Repeat only what runs from the line with "[button] (174, 1551)" through the last line of the data below, both included, keeping every word as it is and leaving out the pictures.

[Pixel coordinate grounding data]
+-------+

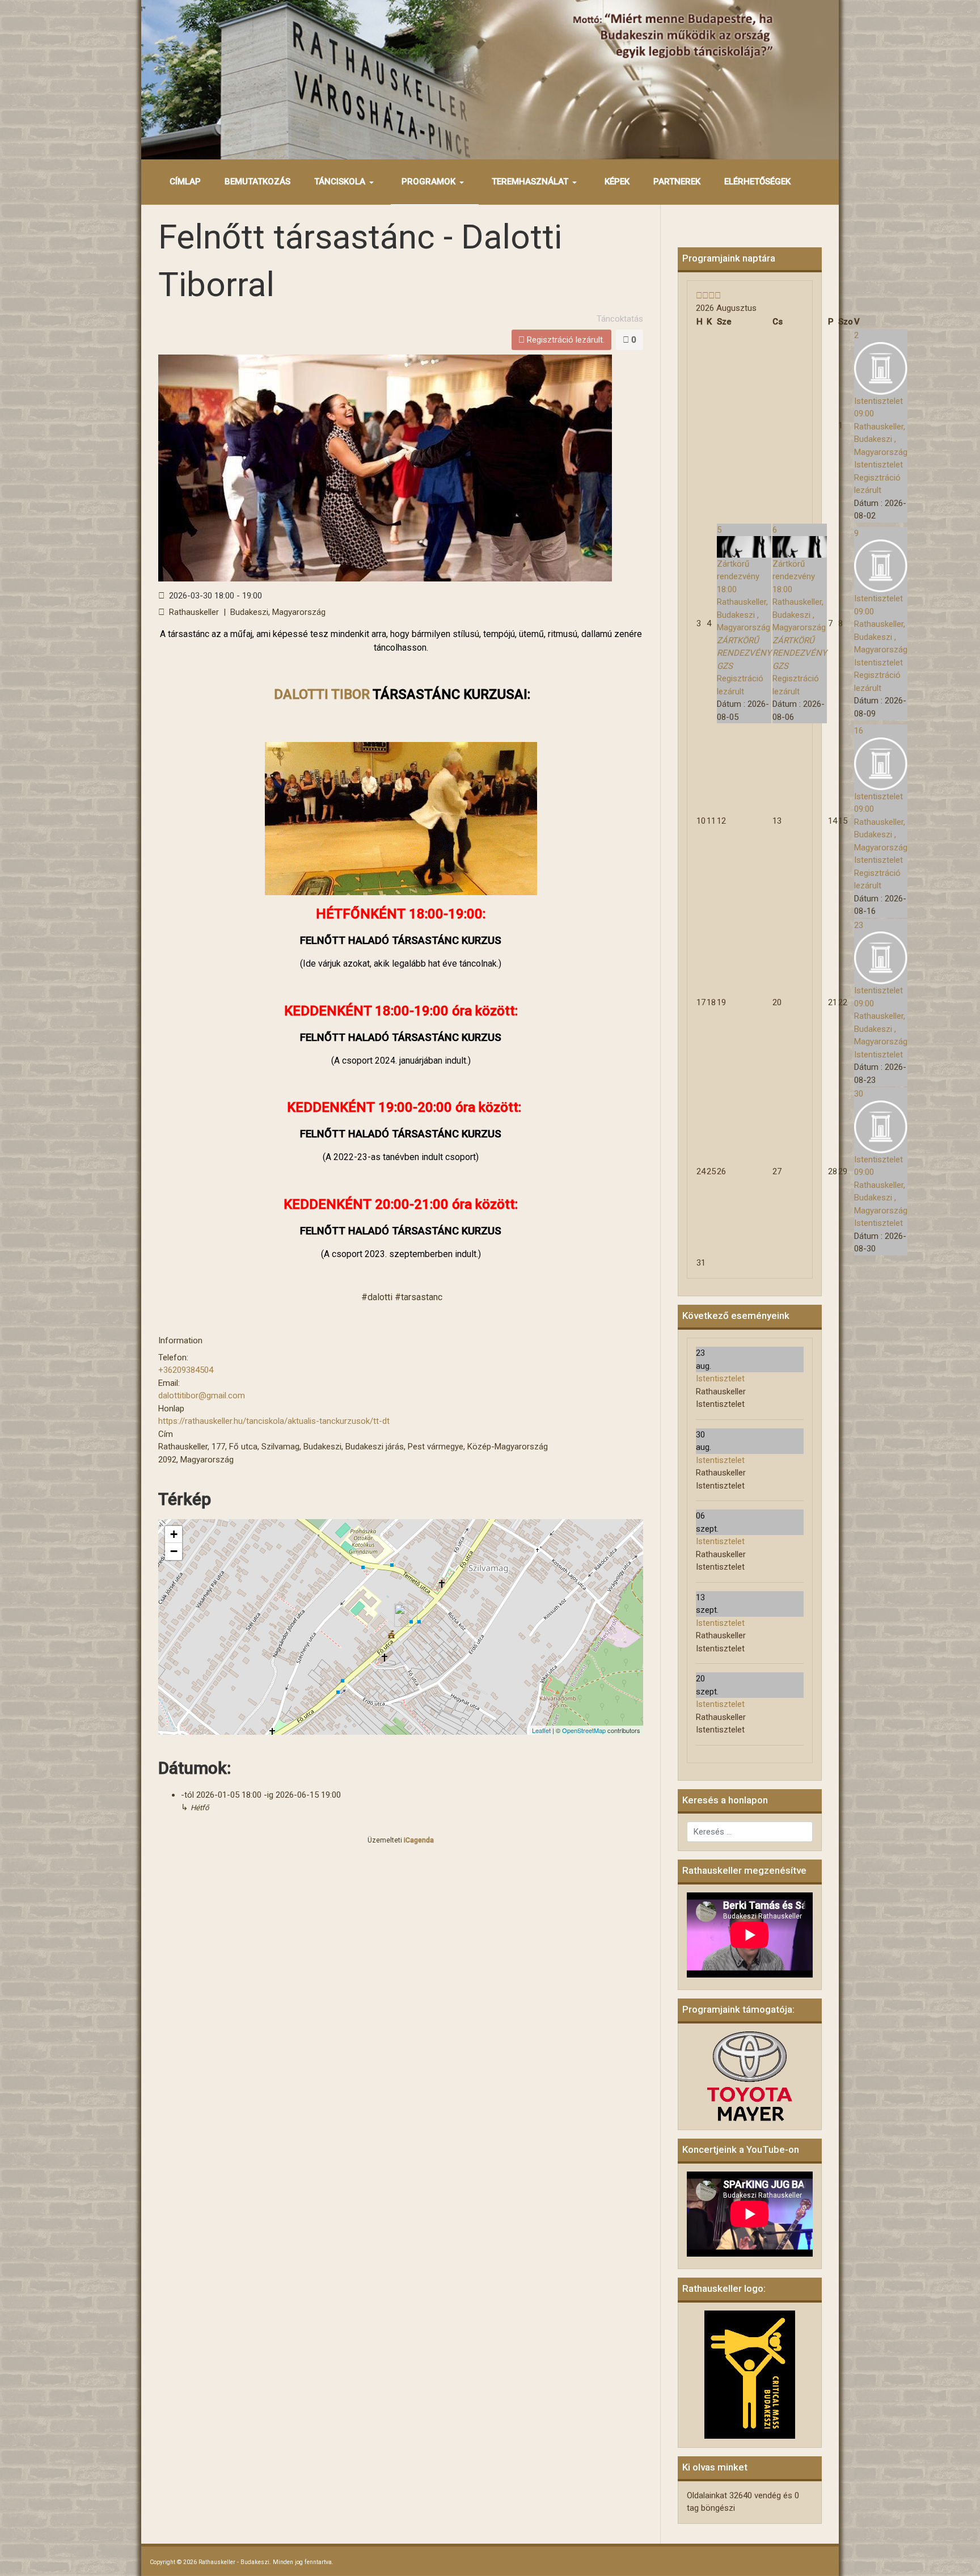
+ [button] (174, 1534)
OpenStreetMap (584, 1730)
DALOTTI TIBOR (322, 694)
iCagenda (419, 1840)
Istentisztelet (720, 1378)
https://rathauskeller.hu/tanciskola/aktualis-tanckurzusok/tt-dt (274, 1421)
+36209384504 (185, 1370)
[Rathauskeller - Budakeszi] (490, 79)
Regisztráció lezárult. (565, 340)
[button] (345, 182)
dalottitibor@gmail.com (201, 1395)
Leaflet (541, 1730)
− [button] (174, 1551)
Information (180, 1340)
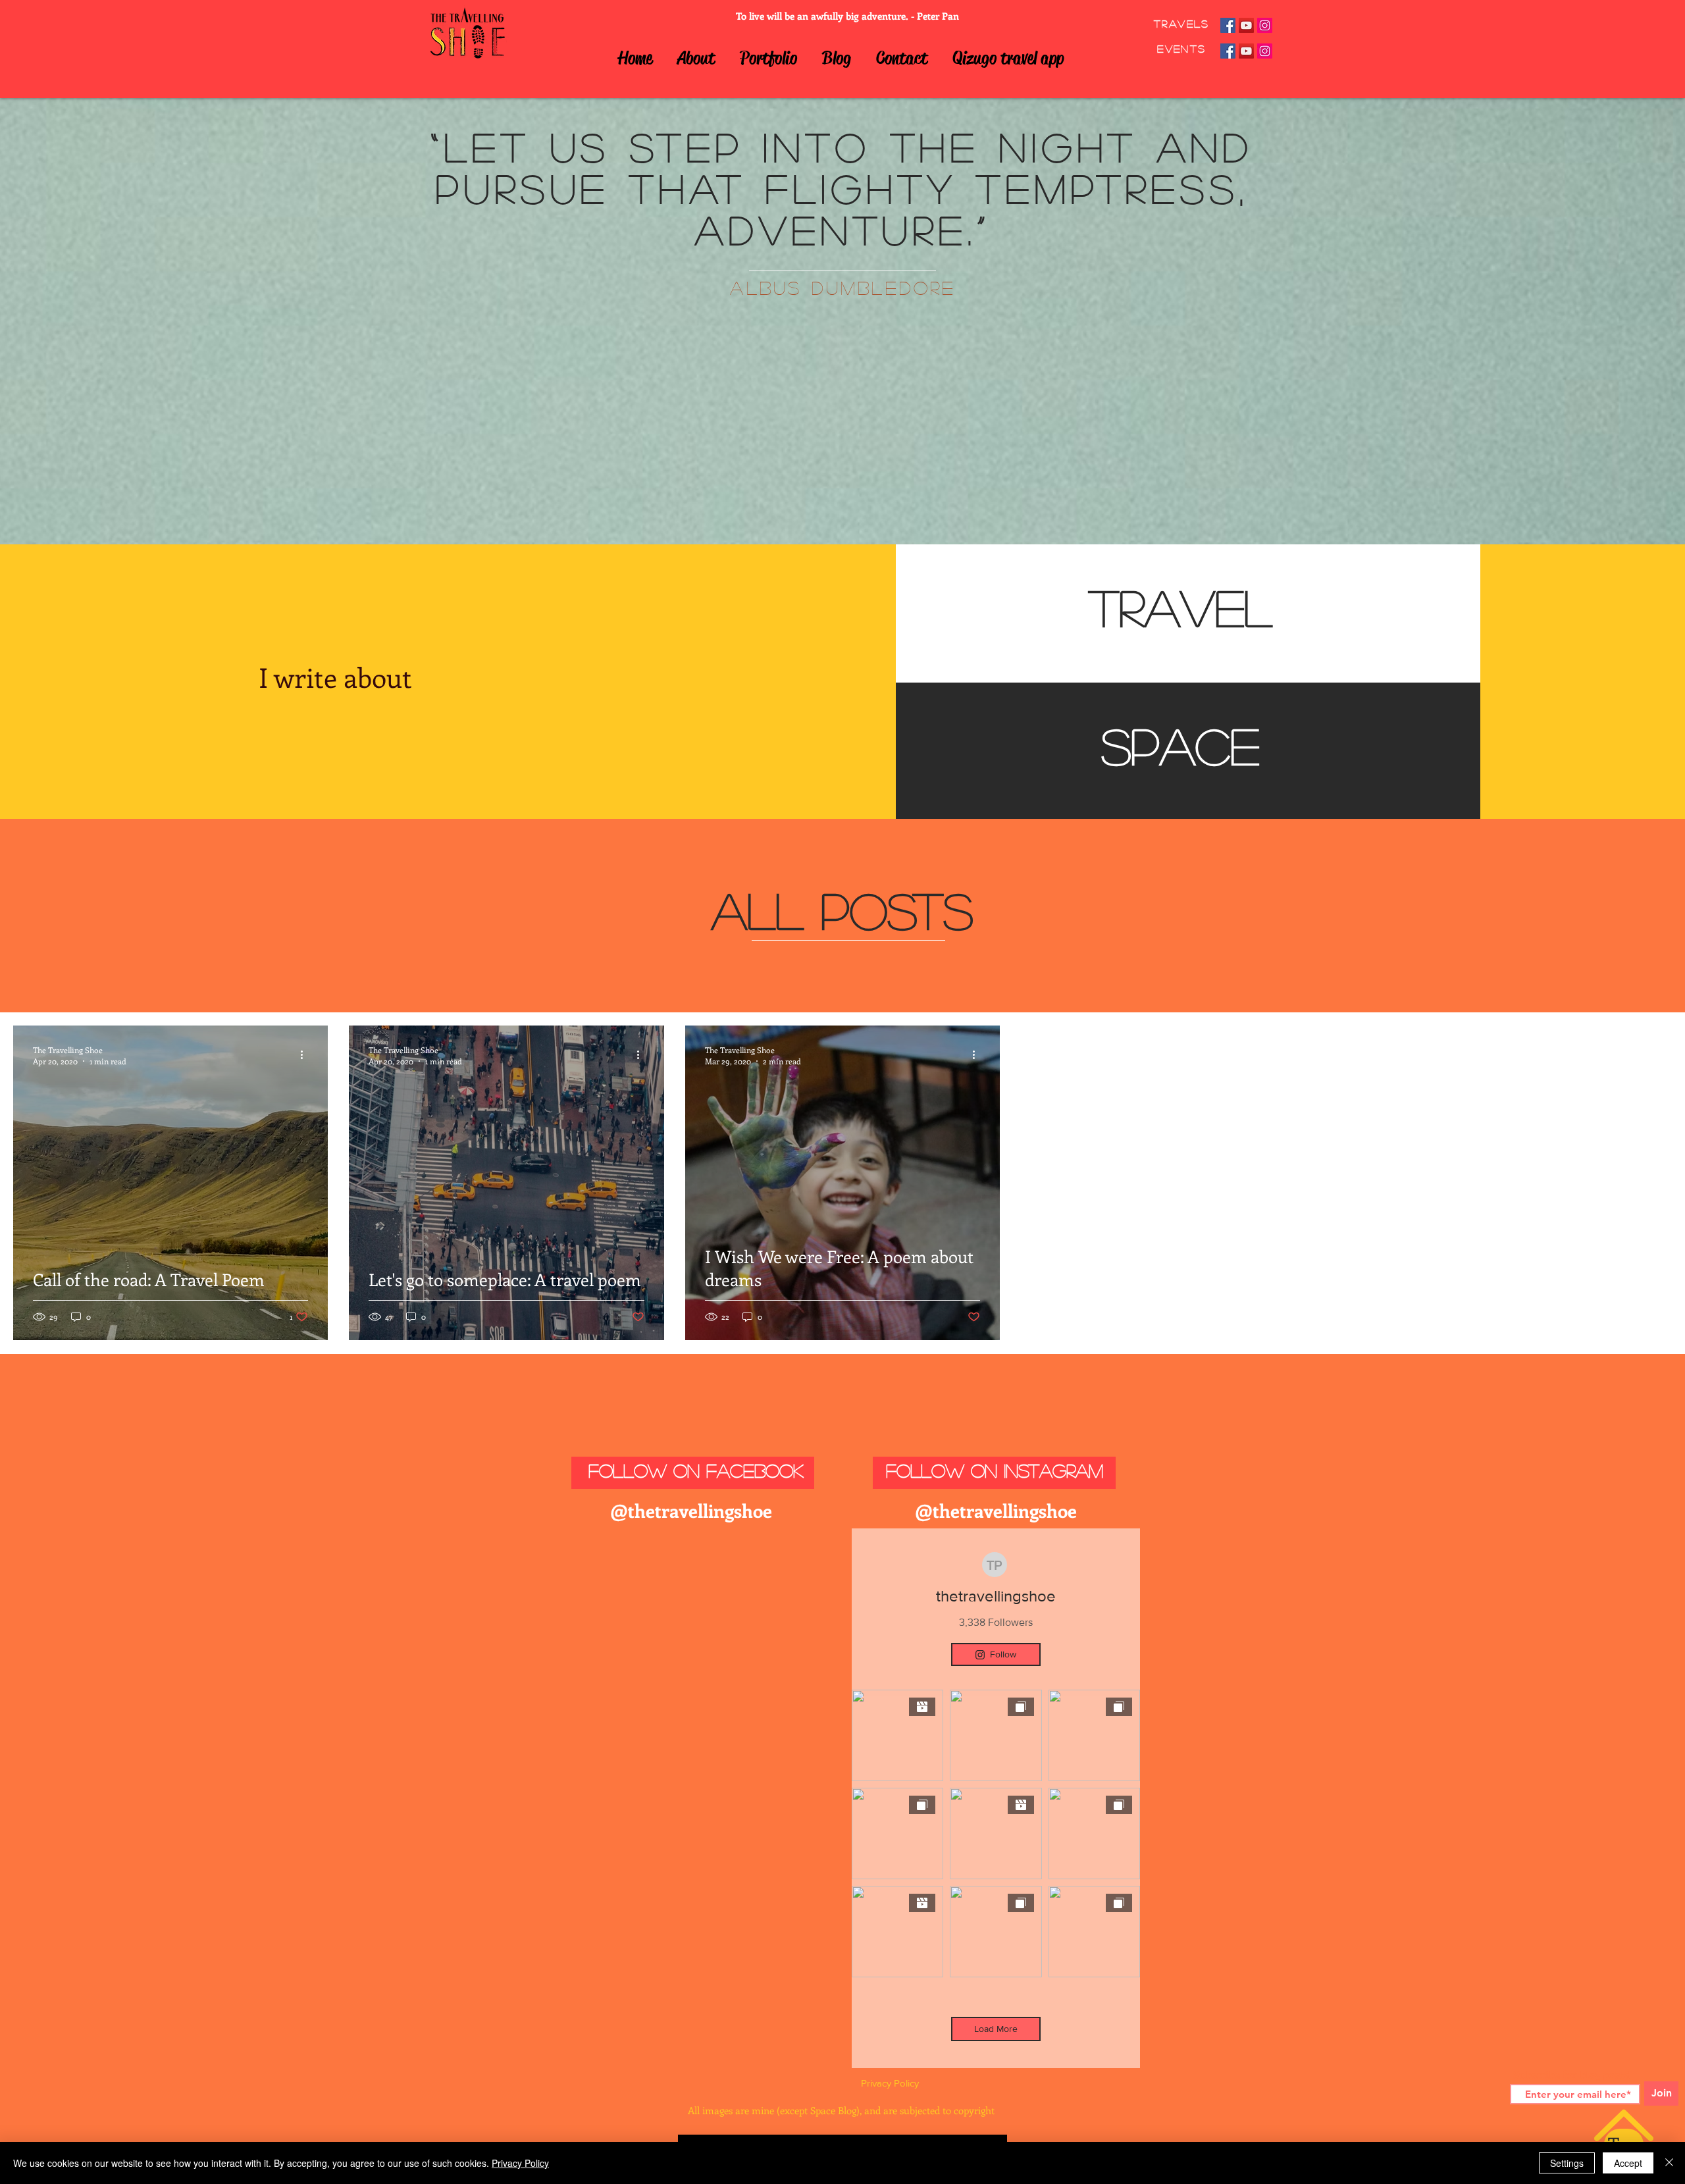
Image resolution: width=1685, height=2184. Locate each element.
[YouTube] (1246, 25)
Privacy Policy (520, 2163)
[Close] (1669, 2162)
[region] (1188, 613)
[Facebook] (1227, 25)
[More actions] (306, 1055)
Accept (1628, 2163)
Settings (1567, 2163)
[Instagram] (1264, 25)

+-------+

Result
− [button] (174, 1551)
Information (180, 1340)
Image resolution: width=1685, height=2184. Locate each element.
[YouTube] (1246, 25)
Privacy Policy (520, 2163)
[Close] (1669, 2162)
[region] (1188, 613)
[Facebook] (1227, 25)
[More actions] (306, 1055)
Accept (1628, 2163)
Settings (1567, 2163)
[Instagram] (1264, 25)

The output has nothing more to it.